Aim of the exercise: Nothing in the records should differ when they are repeated. Restate them word for word.

Input for this task:
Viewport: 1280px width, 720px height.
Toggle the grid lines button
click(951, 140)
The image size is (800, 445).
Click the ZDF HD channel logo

Solution below:
Viewport: 1280px width, 720px height.
Toggle the grid lines button
click(951, 140)
The image size is (800, 445).
Click the ZDF HD channel logo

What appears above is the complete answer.